— Start —
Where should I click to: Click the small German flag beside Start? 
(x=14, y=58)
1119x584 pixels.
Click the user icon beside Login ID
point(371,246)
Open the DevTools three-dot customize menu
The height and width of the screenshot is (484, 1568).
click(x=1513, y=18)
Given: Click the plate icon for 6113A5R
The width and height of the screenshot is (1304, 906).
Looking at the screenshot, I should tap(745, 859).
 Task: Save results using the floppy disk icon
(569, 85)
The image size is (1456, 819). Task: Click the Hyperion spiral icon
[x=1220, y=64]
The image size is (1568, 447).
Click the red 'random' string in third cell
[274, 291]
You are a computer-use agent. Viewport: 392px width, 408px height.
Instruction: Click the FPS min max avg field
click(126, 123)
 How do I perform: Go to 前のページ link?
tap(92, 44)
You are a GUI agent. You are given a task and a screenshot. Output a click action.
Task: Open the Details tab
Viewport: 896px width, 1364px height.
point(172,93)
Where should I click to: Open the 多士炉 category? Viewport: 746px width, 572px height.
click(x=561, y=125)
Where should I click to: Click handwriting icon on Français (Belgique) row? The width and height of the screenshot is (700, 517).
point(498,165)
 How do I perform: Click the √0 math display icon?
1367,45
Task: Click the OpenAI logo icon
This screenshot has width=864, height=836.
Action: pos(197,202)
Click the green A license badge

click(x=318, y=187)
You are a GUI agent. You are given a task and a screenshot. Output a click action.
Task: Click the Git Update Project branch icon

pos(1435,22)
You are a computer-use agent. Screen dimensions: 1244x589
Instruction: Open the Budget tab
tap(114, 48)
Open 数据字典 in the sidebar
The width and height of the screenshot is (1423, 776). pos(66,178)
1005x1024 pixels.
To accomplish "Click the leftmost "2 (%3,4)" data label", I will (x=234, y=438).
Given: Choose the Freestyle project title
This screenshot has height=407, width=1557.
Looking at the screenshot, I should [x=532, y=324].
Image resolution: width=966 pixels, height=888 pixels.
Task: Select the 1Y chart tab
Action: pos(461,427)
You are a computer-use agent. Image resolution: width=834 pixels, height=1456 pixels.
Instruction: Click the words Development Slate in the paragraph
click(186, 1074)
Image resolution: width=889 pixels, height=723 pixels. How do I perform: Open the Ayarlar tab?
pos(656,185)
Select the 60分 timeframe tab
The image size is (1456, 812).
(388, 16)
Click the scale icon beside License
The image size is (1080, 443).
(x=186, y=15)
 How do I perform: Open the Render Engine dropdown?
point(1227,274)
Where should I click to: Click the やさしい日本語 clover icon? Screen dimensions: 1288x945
— End —
## BRIEF
Set out every line of the records above as a Markdown table with the columns Row and Text, numbering the rows and skipping blank lines.

## SOLVED PROBLEM
| Row | Text |
|---|---|
| 1 | Where should I click to: Click the small German flag beside Start?  |
| 2 | (x=14, y=58) |
| 3 | 1119x584 pixels. |
| 4 | Click the user icon beside Login ID |
| 5 | point(371,246) |
| 6 | Open the DevTools three-dot customize menu |
| 7 | The height and width of the screenshot is (484, 1568). |
| 8 | click(x=1513, y=18) |
| 9 | Given: Click the plate icon for 6113A5R |
| 10 | The width and height of the screenshot is (1304, 906). |
| 11 | Looking at the screenshot, I should tap(745, 859). |
| 12 |  Task: Save results using the floppy disk icon |
| 13 | (569, 85) |
| 14 | The image size is (1456, 819). Task: Click the Hyperion spiral icon |
| 15 | [x=1220, y=64] |
| 16 | The image size is (1568, 447). |
| 17 | Click the red 'random' string in third cell |
| 18 | [274, 291] |
| 19 | You are a computer-use agent. Viewport: 392px width, 408px height. |
| 20 | Instruction: Click the FPS min max avg field |
| 21 | click(126, 123) |
| 22 |  How do I perform: Go to 前のページ link? |
| 23 | tap(92, 44) |
| 24 | You are a GUI agent. You are given a task and a screenshot. Output a click action. |
| 25 | Task: Open the Details tab |
| 26 | Viewport: 896px width, 1364px height. |
| 27 | point(172,93) |
| 28 | Where should I click to: Open the 多士炉 category? Viewport: 746px width, 572px height. |
| 29 | click(x=561, y=125) |
| 30 | Where should I click to: Click handwriting icon on Français (Belgique) row? The width and height of the screenshot is (700, 517). |
| 31 | point(498,165) |
| 32 |  How do I perform: Click the √0 math display icon? |
| 33 | 1367,45 |
| 34 | Task: Click the OpenAI logo icon |
| 35 | This screenshot has width=864, height=836. |
| 36 | Action: pos(197,202) |
| 37 | Click the green A license badge |
| 38 | click(x=318, y=187) |
| 39 | You are a GUI agent. You are given a task and a screenshot. Output a click action. |
| 40 | Task: Click the Git Update Project branch icon |
| 41 | pos(1435,22) |
| 42 | You are a computer-use agent. Screen dimensions: 1244x589 |
| 43 | Instruction: Open the Budget tab |
| 44 | tap(114, 48) |
| 45 | Open 数据字典 in the sidebar |
| 46 | The width and height of the screenshot is (1423, 776). pos(66,178) |
| 47 | 1005x1024 pixels. |
| 48 | To accomplish "Click the leftmost "2 (%3,4)" data label", I will (x=234, y=438). |
| 49 | Given: Choose the Freestyle project title |
| 50 | This screenshot has height=407, width=1557. |
| 51 | Looking at the screenshot, I should [x=532, y=324]. |
| 52 | Image resolution: width=966 pixels, height=888 pixels. |
| 53 | Task: Select the 1Y chart tab |
| 54 | Action: pos(461,427) |
| 55 | You are a computer-use agent. Image resolution: width=834 pixels, height=1456 pixels. |
| 56 | Instruction: Click the words Development Slate in the paragraph |
| 57 | click(186, 1074) |
| 58 | Image resolution: width=889 pixels, height=723 pixels. How do I perform: Open the Ayarlar tab? |
| 59 | pos(656,185) |
| 60 | Select the 60分 timeframe tab |
| 61 | The image size is (1456, 812). |
| 62 | (388, 16) |
| 63 | Click the scale icon beside License |
| 64 | The image size is (1080, 443). |
| 65 | (x=186, y=15) |
| 66 |  How do I perform: Open the Render Engine dropdown? |
| 67 | point(1227,274) |
| 68 | Where should I click to: Click the やさしい日本語 clover icon? Screen dimensions: 1288x945 |